## WHAT TO DO
Your answer should be the entries, repeated exactly.

## SUPPLIED RECORDS
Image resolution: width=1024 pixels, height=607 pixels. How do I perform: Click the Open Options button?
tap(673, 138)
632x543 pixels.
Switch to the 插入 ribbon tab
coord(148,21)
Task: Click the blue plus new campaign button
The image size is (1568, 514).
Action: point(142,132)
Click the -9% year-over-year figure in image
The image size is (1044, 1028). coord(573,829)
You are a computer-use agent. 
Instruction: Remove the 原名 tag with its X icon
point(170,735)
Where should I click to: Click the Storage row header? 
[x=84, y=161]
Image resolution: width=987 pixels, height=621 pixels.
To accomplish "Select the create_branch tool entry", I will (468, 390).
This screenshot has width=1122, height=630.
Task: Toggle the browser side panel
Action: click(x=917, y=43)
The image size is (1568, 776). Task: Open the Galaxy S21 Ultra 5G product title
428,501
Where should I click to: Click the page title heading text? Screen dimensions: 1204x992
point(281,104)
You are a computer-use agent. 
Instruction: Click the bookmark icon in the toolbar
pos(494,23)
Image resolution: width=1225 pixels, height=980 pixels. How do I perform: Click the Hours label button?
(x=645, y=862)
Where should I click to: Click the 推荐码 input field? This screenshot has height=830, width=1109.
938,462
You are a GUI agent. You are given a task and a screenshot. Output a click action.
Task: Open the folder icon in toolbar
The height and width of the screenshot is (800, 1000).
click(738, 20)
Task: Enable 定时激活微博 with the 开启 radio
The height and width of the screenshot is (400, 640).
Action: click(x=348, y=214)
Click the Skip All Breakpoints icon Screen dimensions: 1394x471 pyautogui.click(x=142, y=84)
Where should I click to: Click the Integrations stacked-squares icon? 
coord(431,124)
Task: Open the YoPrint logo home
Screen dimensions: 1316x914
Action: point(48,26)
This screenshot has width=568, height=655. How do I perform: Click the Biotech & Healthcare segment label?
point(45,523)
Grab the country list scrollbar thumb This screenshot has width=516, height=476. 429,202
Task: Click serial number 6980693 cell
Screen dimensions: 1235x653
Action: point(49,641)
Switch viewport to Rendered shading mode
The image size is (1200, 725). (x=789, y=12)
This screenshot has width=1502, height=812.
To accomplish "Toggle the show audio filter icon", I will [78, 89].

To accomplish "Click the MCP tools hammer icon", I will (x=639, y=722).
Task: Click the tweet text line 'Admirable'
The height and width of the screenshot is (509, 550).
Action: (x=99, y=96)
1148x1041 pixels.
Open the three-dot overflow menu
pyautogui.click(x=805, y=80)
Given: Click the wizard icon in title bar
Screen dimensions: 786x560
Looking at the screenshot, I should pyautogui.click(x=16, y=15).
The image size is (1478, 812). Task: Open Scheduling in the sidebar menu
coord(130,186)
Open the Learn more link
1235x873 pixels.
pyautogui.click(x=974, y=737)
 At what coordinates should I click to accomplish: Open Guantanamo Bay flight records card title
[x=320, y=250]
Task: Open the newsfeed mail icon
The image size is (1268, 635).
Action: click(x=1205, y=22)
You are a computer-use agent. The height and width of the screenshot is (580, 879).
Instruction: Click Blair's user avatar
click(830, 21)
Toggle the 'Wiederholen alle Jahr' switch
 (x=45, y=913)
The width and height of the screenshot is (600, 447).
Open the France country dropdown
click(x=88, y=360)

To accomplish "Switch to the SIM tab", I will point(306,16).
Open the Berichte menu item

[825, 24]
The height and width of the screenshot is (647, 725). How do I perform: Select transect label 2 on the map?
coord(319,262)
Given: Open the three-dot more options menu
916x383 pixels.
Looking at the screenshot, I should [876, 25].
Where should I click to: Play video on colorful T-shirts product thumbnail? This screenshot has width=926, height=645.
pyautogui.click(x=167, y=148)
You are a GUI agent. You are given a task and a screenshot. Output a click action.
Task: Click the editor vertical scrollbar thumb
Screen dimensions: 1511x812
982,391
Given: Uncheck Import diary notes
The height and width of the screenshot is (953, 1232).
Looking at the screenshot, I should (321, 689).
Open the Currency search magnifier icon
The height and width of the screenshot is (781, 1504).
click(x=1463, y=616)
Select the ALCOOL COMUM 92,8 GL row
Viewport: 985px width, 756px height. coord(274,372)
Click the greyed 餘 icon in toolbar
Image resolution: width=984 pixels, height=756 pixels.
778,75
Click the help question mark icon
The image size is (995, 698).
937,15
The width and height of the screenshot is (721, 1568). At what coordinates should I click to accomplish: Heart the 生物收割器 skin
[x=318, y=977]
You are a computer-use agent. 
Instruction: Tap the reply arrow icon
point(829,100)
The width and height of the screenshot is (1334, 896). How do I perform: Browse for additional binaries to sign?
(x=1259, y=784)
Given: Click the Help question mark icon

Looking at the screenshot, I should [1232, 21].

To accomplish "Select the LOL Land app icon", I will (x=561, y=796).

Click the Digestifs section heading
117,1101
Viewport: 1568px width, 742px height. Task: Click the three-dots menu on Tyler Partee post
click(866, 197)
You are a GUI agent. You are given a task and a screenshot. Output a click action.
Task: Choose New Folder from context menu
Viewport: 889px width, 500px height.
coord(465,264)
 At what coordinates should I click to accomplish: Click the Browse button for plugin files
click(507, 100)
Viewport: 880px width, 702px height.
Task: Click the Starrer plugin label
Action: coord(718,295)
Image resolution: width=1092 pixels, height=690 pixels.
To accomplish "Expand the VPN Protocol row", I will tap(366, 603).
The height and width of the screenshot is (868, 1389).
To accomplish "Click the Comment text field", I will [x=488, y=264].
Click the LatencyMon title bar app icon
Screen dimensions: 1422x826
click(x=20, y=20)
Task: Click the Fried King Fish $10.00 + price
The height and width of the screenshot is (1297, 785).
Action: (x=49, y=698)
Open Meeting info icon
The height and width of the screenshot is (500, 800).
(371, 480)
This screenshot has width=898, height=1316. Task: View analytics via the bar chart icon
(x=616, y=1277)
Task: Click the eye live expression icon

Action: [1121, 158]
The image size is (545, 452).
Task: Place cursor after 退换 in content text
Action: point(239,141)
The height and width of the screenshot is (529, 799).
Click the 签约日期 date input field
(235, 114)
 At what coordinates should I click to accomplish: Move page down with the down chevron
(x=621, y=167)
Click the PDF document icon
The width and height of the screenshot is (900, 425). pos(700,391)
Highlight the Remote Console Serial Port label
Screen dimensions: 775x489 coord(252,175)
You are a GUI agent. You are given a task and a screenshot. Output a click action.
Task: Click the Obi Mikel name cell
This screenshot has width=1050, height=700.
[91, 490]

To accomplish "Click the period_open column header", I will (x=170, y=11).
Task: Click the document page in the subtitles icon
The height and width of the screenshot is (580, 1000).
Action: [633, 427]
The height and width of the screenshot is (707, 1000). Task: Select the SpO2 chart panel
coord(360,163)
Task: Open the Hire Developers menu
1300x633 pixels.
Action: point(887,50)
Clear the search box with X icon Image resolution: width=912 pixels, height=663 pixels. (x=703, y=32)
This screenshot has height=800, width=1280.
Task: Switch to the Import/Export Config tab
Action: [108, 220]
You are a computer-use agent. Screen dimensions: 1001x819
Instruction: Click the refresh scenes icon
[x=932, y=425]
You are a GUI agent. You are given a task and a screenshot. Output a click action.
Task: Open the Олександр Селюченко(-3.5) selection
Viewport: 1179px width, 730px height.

## SOLUTION TO THIS PROBLEM
Image resolution: width=1024 pixels, height=607 pixels. How do I perform: Click the Open Options button?
tap(673, 138)
632x543 pixels.
Switch to the 插入 ribbon tab
coord(148,21)
Task: Click the blue plus new campaign button
The image size is (1568, 514).
Action: point(142,132)
Click the -9% year-over-year figure in image
The image size is (1044, 1028). coord(573,829)
You are a computer-use agent. 
Instruction: Remove the 原名 tag with its X icon
point(170,735)
Where should I click to: Click the Storage row header? 
[x=84, y=161]
Image resolution: width=987 pixels, height=621 pixels.
To accomplish "Select the create_branch tool entry", I will (468, 390).
This screenshot has width=1122, height=630.
Task: Toggle the browser side panel
Action: click(x=917, y=43)
The image size is (1568, 776). Task: Open the Galaxy S21 Ultra 5G product title
428,501
Where should I click to: Click the page title heading text? Screen dimensions: 1204x992
point(281,104)
You are a computer-use agent. 
Instruction: Click the bookmark icon in the toolbar
pos(494,23)
Image resolution: width=1225 pixels, height=980 pixels. How do I perform: Click the Hours label button?
(x=645, y=862)
Where should I click to: Click the 推荐码 input field? This screenshot has height=830, width=1109.
938,462
You are a GUI agent. You are given a task and a screenshot. Output a click action.
Task: Open the folder icon in toolbar
The height and width of the screenshot is (800, 1000).
click(738, 20)
Task: Enable 定时激活微博 with the 开启 radio
The height and width of the screenshot is (400, 640).
Action: click(x=348, y=214)
Click the Skip All Breakpoints icon Screen dimensions: 1394x471 pyautogui.click(x=142, y=84)
Where should I click to: Click the Integrations stacked-squares icon? 
coord(431,124)
Task: Open the YoPrint logo home
Screen dimensions: 1316x914
Action: point(48,26)
This screenshot has width=568, height=655. How do I perform: Click the Biotech & Healthcare segment label?
point(45,523)
Grab the country list scrollbar thumb This screenshot has width=516, height=476. 429,202
Task: Click serial number 6980693 cell
Screen dimensions: 1235x653
Action: point(49,641)
Switch viewport to Rendered shading mode
The image size is (1200, 725). (x=789, y=12)
This screenshot has width=1502, height=812.
To accomplish "Toggle the show audio filter icon", I will [78, 89].

To accomplish "Click the MCP tools hammer icon", I will (x=639, y=722).
Task: Click the tweet text line 'Admirable'
The height and width of the screenshot is (509, 550).
Action: (x=99, y=96)
1148x1041 pixels.
Open the three-dot overflow menu
pyautogui.click(x=805, y=80)
Given: Click the wizard icon in title bar
Screen dimensions: 786x560
Looking at the screenshot, I should pyautogui.click(x=16, y=15).
The image size is (1478, 812). Task: Open Scheduling in the sidebar menu
coord(130,186)
Open the Learn more link
1235x873 pixels.
pyautogui.click(x=974, y=737)
 At what coordinates should I click to accomplish: Open Guantanamo Bay flight records card title
[x=320, y=250]
Task: Open the newsfeed mail icon
The image size is (1268, 635).
Action: click(x=1205, y=22)
You are a computer-use agent. The height and width of the screenshot is (580, 879).
Instruction: Click Blair's user avatar
click(830, 21)
Toggle the 'Wiederholen alle Jahr' switch
 (x=45, y=913)
The width and height of the screenshot is (600, 447).
Open the France country dropdown
click(x=88, y=360)

To accomplish "Switch to the SIM tab", I will point(306,16).
Open the Berichte menu item

[825, 24]
The height and width of the screenshot is (647, 725). How do I perform: Select transect label 2 on the map?
coord(319,262)
Given: Open the three-dot more options menu
916x383 pixels.
Looking at the screenshot, I should [876, 25].
Where should I click to: Play video on colorful T-shirts product thumbnail? This screenshot has width=926, height=645.
pyautogui.click(x=167, y=148)
You are a GUI agent. You are given a task and a screenshot. Output a click action.
Task: Click the editor vertical scrollbar thumb
Screen dimensions: 1511x812
982,391
Given: Uncheck Import diary notes
The height and width of the screenshot is (953, 1232).
Looking at the screenshot, I should (321, 689).
Open the Currency search magnifier icon
The height and width of the screenshot is (781, 1504).
click(x=1463, y=616)
Select the ALCOOL COMUM 92,8 GL row
Viewport: 985px width, 756px height. coord(274,372)
Click the greyed 餘 icon in toolbar
Image resolution: width=984 pixels, height=756 pixels.
778,75
Click the help question mark icon
The image size is (995, 698).
937,15
The width and height of the screenshot is (721, 1568). At what coordinates should I click to accomplish: Heart the 生物收割器 skin
[x=318, y=977]
You are a computer-use agent. 
Instruction: Tap the reply arrow icon
point(829,100)
The width and height of the screenshot is (1334, 896). How do I perform: Browse for additional binaries to sign?
(x=1259, y=784)
Given: Click the Help question mark icon

Looking at the screenshot, I should [1232, 21].

To accomplish "Select the LOL Land app icon", I will (x=561, y=796).

Click the Digestifs section heading
117,1101
Viewport: 1568px width, 742px height. Task: Click the three-dots menu on Tyler Partee post
click(866, 197)
You are a GUI agent. You are given a task and a screenshot. Output a click action.
Task: Choose New Folder from context menu
Viewport: 889px width, 500px height.
coord(465,264)
 At what coordinates should I click to accomplish: Click the Browse button for plugin files
click(507, 100)
Viewport: 880px width, 702px height.
Task: Click the Starrer plugin label
Action: coord(718,295)
Image resolution: width=1092 pixels, height=690 pixels.
To accomplish "Expand the VPN Protocol row", I will tap(366, 603).
The height and width of the screenshot is (868, 1389).
To accomplish "Click the Comment text field", I will [x=488, y=264].
Click the LatencyMon title bar app icon
Screen dimensions: 1422x826
click(x=20, y=20)
Task: Click the Fried King Fish $10.00 + price
The height and width of the screenshot is (1297, 785).
Action: (x=49, y=698)
Open Meeting info icon
The height and width of the screenshot is (500, 800).
(371, 480)
This screenshot has width=898, height=1316. Task: View analytics via the bar chart icon
(x=616, y=1277)
Task: Click the eye live expression icon

Action: [1121, 158]
The image size is (545, 452).
Task: Place cursor after 退换 in content text
Action: point(239,141)
The height and width of the screenshot is (529, 799).
Click the 签约日期 date input field
(235, 114)
 At what coordinates should I click to accomplish: Move page down with the down chevron
(x=621, y=167)
Click the PDF document icon
The width and height of the screenshot is (900, 425). pos(700,391)
Highlight the Remote Console Serial Port label
Screen dimensions: 775x489 coord(252,175)
You are a GUI agent. You are given a task and a screenshot. Output a click action.
Task: Click the Obi Mikel name cell
This screenshot has width=1050, height=700.
[91, 490]

To accomplish "Click the period_open column header", I will (x=170, y=11).
Task: Click the document page in the subtitles icon
The height and width of the screenshot is (580, 1000).
Action: [633, 427]
The height and width of the screenshot is (707, 1000). Task: Select the SpO2 chart panel
coord(360,163)
Task: Open the Hire Developers menu
1300x633 pixels.
Action: point(887,50)
Clear the search box with X icon Image resolution: width=912 pixels, height=663 pixels. (x=703, y=32)
This screenshot has height=800, width=1280.
Task: Switch to the Import/Export Config tab
Action: [108, 220]
You are a computer-use agent. Screen dimensions: 1001x819
Instruction: Click the refresh scenes icon
[x=932, y=425]
You are a GUI agent. You are given a task and a screenshot. Output a click action.
Task: Open the Олександр Селюченко(-3.5) selection
Viewport: 1179px width, 730px height.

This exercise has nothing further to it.